(The task): Using the court opinion below, explain why the plaintiffs put the defendant's uncancelled checks and sight drafts into evidence at trial.

(Excerpted passage):
** START **

Opinion
Submitted December 11, 1923.
Decided December 22, 1923.
Error to Circuit Court, Marion County.
Action by Eva Pauline Schmulbach and others, executors, against Benjamin G. Williams. Judgment for plaintiffs, and defendant brings error.
Reversed and remanded.
Rollo J. Conley and H. H. Rose, for plaintiff in error.
William S. Haymond and Frank C. Haymond, for defendants in error.
The defendant prosecutes this writ of error to judgment of the circuit court of Marion county entered January 29, 1923, upon the verdict of a jury in favor of the plaintiff for the sum of $4983.46, in a proceeding for judgment by motion, under Section 6, Chapter 121, Code (Barnes', 1923).
The defendant pleaded the general issue.
Plaintiffs introduce upon the trial, as items of indebtedness held by them against the defendant, uncancelled checks of defendant, payable to the order of Schmulbach Brewing Company, and sight drafts drawn by him and paid by Schmulbach Brewing Company, drawee, as follows:
Check dated July 13, 1911, for $724.85; protested for non-payment August 4th, 1911.

** END **

(Information shown):
** START **

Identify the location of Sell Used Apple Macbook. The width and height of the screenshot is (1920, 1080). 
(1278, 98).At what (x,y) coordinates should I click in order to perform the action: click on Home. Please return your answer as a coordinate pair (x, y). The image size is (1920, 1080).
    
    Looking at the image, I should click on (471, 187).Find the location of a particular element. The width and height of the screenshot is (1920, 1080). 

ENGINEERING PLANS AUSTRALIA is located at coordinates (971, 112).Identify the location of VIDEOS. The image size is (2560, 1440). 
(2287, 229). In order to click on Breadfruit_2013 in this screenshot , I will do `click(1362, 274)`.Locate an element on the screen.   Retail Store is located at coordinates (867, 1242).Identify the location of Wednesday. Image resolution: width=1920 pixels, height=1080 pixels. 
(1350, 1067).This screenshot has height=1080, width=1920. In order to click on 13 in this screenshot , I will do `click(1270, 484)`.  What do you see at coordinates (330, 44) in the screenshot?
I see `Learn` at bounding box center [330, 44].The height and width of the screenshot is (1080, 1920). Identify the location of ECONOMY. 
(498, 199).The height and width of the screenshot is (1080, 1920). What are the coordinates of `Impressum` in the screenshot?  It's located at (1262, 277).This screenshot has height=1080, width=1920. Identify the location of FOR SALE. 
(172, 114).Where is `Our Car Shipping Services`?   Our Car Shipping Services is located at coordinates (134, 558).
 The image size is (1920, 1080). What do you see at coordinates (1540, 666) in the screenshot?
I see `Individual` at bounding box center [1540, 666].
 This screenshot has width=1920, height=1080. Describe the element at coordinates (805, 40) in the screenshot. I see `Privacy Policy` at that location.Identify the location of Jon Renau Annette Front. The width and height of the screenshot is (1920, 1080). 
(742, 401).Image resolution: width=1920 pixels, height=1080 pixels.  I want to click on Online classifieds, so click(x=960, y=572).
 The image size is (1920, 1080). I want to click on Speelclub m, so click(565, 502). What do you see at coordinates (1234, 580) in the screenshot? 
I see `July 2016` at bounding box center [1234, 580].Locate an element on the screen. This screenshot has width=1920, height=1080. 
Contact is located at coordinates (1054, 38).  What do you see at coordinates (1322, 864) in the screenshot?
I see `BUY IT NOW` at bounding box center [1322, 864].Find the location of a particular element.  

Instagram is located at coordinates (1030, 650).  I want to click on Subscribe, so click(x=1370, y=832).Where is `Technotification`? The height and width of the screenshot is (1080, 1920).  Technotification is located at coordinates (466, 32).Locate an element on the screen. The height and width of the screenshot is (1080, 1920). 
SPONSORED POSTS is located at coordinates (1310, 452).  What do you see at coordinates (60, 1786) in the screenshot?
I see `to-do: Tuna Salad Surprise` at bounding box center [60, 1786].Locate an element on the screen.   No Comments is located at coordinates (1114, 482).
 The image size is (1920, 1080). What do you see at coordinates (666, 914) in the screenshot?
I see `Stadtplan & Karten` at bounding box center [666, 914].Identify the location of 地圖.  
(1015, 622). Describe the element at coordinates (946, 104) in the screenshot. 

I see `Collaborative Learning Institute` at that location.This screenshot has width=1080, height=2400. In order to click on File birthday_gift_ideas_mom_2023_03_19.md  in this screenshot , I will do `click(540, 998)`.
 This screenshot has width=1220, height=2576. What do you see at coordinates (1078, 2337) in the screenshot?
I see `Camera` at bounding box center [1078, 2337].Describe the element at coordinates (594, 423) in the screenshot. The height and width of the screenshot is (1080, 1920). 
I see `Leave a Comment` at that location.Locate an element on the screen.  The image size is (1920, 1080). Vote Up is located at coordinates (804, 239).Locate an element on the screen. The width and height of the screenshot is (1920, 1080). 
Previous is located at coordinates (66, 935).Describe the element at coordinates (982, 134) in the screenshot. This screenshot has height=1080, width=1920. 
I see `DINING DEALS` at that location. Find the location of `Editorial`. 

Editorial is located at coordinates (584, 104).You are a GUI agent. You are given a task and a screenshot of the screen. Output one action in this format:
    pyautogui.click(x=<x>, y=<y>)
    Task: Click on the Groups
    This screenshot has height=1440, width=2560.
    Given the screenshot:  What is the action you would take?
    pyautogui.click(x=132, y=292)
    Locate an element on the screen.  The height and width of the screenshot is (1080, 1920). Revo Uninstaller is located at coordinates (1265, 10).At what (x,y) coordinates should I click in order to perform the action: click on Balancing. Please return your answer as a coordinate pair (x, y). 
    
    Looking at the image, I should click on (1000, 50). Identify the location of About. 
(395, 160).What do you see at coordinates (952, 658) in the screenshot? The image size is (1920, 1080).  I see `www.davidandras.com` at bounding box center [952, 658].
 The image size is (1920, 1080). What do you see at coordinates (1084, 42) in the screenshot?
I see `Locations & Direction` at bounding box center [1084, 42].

** END **

(Reply): The plaintiffs offered them as items of indebtedness they held against the defendant. The checks were his, made payable to the order of Schmulbach Brewing Company. The sight drafts were drawn by him and paid by Schmulbach Brewing Company as drawee.